Hari ini adalah hari kami.

Saya bangkit perlahan. Sendi-sendi lutut berderit memprotes, orkestra kecil dari tubuh yang mulai rapuh. Di samping saya, Asri---istri saya selama tiga puluh tahun---juga menggeliat. Kami tidak perlu bicara. Setelah tiga dekade berbagi ranjang dan hidup, sebagian besar percakapan kami terjadi dalam keheningan. Ia tahu, dan saya tahu. Ini adalah Jumat Keramat.

Kami mengambil wudu, menggelar sajadah yang warnanya telah dijinakkan oleh waktu, lalu menunaikan salat. Gerakan kami sinkron, seperti tarian yang sudah kami hafal di luar kepala. Dan saat doa terakhir diaminkan, ritual yang sesungguhnya pun dimulai.

Saya mengambil ponsel dari atas meja nakas. Asri melakukan hal yang sama. Kami menatap dua benda persegi itu sejenak, dua portal menuju dunia yang telah mencuri anak kami lalu meletakkannya kembali dalam posisi telungkup.
Pintu kamar kami tutup.
Tirani layar biru untuk sementara telah dikudeta.
Selama tiga jam ke depan, kami adalah dua pengungsi di dalam negara kami sendiri.

Tiga jam.
Dulu, tiga jam terasa begitu singkat.
Tiga jam adalah waktu kami terjebak macet saat akan berlibur ke Puncak.
Tiga jam adalah durasi Fiko, anak kami satu-satunya, bermain bola hingga seragamnya berubah warna jadi cokelat.

Kini, tiga jam adalah sebuah keabadian kecil yang kami curi dari sisa hidup. Sebuah keabadian yang kami butuhkan untuk bertahan selama seminggu ke depan.

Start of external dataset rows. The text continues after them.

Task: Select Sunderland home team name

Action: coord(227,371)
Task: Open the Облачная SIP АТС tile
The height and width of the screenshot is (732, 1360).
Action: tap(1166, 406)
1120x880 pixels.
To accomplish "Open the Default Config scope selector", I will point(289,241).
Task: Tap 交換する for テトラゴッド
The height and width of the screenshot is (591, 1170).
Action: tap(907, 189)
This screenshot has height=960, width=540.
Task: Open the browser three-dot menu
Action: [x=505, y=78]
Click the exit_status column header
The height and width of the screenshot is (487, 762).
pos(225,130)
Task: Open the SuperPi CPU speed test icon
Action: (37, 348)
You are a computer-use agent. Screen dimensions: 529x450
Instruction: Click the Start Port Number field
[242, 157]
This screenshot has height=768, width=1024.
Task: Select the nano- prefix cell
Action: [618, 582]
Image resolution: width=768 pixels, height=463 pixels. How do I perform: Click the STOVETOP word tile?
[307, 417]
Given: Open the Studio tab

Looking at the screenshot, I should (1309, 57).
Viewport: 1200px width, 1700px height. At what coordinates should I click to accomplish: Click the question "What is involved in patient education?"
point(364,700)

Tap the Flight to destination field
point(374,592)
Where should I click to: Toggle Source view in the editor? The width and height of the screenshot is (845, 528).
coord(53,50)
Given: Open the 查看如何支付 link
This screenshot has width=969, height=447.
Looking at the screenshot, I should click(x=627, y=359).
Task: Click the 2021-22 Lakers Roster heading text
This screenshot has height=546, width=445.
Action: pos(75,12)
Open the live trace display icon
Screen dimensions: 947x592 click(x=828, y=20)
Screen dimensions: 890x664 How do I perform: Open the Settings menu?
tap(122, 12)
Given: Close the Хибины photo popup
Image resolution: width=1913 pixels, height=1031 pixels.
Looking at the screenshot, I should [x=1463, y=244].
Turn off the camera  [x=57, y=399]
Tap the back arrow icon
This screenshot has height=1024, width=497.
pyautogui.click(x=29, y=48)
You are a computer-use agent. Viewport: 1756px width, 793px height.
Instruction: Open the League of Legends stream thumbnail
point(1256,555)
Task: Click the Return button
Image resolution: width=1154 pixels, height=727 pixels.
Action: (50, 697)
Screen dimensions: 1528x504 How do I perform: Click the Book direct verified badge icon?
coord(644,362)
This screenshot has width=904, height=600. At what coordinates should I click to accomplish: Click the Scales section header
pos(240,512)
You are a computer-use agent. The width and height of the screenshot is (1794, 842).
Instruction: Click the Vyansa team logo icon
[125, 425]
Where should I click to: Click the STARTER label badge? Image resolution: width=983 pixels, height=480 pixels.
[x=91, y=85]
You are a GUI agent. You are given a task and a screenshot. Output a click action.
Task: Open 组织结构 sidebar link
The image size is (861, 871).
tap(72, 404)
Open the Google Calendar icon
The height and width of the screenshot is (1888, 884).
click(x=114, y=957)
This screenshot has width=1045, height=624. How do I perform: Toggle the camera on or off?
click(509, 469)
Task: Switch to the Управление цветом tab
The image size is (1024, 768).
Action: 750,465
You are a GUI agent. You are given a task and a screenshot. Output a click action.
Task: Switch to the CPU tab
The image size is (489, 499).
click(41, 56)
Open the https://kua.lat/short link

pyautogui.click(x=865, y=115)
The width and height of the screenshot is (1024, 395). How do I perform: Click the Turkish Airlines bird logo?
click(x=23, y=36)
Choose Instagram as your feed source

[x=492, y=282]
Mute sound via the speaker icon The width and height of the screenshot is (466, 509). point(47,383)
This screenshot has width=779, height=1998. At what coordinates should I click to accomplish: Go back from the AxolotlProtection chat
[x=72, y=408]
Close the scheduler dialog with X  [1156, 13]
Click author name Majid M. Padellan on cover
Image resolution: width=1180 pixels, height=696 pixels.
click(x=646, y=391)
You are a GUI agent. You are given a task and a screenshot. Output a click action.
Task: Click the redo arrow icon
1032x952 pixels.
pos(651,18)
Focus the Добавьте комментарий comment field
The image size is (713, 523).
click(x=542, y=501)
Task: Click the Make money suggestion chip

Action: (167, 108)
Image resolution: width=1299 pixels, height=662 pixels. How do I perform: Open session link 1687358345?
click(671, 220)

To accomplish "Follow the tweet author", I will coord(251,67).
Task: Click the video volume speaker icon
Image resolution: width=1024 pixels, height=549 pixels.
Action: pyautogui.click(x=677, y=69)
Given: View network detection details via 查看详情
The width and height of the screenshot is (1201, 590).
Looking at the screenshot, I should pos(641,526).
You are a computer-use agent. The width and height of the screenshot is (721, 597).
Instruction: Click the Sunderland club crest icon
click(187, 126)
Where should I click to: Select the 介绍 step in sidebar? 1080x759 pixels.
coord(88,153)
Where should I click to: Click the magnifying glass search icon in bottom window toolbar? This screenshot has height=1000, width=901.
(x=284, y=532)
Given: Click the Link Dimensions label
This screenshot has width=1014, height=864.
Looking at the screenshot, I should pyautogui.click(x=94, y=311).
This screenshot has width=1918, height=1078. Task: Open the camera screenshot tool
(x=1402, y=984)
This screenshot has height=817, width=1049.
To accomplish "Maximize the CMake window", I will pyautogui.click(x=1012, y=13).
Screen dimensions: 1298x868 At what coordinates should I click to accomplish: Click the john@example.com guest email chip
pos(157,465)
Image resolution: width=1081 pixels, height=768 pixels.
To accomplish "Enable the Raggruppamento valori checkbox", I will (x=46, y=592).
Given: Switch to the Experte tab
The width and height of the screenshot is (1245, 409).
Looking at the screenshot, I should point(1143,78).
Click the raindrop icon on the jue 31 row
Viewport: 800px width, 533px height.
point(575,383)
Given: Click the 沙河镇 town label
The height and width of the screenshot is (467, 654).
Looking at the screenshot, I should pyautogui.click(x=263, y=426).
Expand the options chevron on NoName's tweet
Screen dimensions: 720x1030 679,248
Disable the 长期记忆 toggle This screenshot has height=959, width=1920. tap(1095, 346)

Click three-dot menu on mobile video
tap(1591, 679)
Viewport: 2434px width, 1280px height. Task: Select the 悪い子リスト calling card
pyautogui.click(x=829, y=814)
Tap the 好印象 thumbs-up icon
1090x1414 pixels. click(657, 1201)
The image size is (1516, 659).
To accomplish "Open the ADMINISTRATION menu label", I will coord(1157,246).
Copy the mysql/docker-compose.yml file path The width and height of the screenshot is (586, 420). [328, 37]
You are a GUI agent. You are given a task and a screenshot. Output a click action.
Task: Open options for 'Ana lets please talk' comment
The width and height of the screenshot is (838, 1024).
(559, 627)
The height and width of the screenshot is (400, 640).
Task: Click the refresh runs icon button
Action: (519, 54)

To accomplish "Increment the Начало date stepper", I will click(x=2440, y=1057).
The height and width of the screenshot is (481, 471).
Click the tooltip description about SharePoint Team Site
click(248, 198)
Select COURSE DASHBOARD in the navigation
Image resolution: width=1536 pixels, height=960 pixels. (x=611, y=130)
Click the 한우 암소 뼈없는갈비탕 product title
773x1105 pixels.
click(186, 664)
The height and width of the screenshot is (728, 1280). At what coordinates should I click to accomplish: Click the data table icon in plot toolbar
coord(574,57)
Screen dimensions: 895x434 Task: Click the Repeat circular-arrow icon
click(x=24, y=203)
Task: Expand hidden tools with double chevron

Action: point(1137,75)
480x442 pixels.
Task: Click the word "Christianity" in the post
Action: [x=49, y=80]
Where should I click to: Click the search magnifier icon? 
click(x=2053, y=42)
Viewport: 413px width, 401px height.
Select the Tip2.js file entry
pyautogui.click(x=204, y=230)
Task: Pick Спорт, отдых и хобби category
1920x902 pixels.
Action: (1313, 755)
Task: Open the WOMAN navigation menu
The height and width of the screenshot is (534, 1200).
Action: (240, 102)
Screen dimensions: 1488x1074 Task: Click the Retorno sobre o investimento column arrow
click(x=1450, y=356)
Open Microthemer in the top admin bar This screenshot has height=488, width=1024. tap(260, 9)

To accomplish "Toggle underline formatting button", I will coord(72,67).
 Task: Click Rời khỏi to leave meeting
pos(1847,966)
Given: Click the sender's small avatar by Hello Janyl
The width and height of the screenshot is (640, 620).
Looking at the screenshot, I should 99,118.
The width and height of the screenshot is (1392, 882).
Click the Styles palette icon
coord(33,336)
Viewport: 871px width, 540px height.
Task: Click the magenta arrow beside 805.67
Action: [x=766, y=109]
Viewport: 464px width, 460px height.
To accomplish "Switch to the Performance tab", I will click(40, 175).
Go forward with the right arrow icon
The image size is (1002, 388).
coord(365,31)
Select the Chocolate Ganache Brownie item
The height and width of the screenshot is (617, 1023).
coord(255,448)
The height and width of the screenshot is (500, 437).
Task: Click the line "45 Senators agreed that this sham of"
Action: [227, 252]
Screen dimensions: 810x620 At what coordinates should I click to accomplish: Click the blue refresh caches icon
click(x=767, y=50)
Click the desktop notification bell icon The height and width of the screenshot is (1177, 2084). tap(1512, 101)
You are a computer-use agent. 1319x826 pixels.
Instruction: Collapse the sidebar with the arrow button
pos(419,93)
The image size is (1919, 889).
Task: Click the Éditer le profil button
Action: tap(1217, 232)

Saya menatap Asri yang duduk di tepi ranjang. Cahaya Subuh yang pucat menyinari rambutnya yang kini ditumbuhi uban. Saya ingat pertama kali melihatnya gadis dengan tawa lebih riuh dari knalpot RX-King, dengan mata yang menantang dunia.
Kini, di mata yang sama, saya melihat jejak penantian yang tak berujung.

Kami membesarkan Fiko untuk terbang, lalu menghabiskan sisa hidup menatap langit yang kosong.
Takdir adalah seorang komedian dengan selera humor paling ironis.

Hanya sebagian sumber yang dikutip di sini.